**EXERCISE DESCRIPTION**: Show each line of the data below that has the string "computer" in it.

═══ DATASET CONTENT ═══

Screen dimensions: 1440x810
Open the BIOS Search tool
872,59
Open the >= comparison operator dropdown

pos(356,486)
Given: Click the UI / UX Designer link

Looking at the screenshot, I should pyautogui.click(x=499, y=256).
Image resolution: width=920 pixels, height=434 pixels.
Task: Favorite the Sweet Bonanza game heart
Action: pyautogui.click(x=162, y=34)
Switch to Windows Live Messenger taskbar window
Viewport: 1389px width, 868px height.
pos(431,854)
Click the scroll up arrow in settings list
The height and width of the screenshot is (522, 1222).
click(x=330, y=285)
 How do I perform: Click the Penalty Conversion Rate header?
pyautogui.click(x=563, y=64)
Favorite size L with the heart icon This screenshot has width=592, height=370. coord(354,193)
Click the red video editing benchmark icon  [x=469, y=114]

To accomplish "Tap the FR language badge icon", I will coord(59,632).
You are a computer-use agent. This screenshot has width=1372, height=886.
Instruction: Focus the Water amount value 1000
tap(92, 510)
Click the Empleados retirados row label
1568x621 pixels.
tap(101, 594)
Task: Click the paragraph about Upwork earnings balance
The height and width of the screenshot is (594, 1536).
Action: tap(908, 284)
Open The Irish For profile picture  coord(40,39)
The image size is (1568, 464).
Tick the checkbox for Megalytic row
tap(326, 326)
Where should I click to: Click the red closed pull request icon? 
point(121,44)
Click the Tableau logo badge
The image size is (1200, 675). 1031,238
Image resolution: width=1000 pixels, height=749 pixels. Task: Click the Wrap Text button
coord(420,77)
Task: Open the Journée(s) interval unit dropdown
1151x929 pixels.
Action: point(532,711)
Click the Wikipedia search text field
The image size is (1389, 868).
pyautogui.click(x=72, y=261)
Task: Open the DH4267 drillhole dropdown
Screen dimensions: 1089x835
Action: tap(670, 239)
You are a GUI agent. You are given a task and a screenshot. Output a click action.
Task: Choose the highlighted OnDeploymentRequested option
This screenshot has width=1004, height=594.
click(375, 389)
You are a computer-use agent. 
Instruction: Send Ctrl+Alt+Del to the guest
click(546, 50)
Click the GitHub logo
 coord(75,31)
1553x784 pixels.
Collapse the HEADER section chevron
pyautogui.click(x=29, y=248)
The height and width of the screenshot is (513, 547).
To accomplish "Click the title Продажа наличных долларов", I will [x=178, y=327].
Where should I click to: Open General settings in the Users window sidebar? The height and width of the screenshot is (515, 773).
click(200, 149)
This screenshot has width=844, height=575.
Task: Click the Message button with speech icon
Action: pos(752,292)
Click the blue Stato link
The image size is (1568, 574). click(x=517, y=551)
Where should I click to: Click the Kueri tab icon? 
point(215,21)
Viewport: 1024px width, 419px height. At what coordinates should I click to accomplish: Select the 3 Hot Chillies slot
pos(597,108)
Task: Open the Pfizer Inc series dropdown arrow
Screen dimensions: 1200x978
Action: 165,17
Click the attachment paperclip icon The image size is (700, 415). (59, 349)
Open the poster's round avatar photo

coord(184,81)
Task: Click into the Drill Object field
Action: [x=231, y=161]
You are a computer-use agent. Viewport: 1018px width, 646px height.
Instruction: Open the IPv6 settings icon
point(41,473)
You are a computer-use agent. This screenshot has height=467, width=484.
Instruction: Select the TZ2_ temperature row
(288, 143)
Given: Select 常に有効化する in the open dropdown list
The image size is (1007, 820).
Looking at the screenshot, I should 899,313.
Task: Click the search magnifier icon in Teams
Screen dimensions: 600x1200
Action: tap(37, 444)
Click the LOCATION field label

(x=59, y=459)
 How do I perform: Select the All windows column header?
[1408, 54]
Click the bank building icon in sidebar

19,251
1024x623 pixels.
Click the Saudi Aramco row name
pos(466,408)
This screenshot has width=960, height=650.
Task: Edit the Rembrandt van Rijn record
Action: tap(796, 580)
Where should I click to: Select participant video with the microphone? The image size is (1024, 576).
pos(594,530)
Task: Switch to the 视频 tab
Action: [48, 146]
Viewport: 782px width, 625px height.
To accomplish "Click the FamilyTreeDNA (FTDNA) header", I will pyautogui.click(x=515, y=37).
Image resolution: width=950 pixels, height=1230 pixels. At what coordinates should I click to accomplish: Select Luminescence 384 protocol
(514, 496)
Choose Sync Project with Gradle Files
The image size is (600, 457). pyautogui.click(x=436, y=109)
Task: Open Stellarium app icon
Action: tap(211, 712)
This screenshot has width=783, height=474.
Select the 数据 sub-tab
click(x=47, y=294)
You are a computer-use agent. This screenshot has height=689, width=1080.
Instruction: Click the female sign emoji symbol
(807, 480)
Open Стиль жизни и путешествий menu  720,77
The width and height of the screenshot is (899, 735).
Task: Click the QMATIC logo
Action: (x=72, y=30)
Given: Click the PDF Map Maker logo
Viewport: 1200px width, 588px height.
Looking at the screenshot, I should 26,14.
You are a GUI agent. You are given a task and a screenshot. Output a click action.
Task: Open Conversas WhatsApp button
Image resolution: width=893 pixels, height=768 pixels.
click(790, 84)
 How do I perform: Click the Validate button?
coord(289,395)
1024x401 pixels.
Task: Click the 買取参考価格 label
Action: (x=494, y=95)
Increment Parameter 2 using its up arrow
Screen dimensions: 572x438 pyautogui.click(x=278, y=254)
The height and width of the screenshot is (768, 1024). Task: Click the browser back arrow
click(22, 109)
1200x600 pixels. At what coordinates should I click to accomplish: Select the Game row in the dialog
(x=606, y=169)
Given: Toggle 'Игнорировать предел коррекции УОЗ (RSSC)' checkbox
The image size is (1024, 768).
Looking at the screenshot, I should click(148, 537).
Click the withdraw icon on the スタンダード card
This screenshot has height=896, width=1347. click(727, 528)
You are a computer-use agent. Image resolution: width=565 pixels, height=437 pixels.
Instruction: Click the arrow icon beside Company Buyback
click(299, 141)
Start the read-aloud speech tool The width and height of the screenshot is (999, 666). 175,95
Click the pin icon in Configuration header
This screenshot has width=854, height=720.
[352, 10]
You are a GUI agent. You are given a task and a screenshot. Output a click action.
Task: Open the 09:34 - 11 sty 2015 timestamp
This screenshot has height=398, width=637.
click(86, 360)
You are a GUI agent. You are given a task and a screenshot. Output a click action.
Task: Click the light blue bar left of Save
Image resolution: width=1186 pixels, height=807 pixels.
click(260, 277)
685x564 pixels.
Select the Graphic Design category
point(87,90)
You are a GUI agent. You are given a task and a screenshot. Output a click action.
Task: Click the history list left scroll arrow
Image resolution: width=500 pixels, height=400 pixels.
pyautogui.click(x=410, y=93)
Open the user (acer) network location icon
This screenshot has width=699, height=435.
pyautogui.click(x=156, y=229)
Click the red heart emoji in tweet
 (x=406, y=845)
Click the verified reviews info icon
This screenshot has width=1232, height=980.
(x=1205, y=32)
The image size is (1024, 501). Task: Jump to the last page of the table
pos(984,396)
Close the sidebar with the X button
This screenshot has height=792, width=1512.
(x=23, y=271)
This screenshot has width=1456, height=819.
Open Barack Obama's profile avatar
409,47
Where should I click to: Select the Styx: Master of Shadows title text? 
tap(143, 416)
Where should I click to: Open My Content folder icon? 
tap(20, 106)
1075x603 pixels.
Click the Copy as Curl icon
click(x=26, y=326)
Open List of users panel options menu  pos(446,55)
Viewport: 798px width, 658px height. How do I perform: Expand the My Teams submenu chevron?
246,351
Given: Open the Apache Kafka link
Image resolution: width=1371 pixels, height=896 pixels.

═══

**RESULT OF THE TASK**:
You are a computer-use agent. This screenshot has width=1372, height=886.
You are a computer-use agent. 
You are a computer-use agent. Viewport: 1018px width, 646px height.
You are a computer-use agent. This screenshot has height=467, width=484.
You are a computer-use agent. This screenshot has height=689, width=1080.
You are a computer-use agent. Image resolution: width=565 pixels, height=437 pixels.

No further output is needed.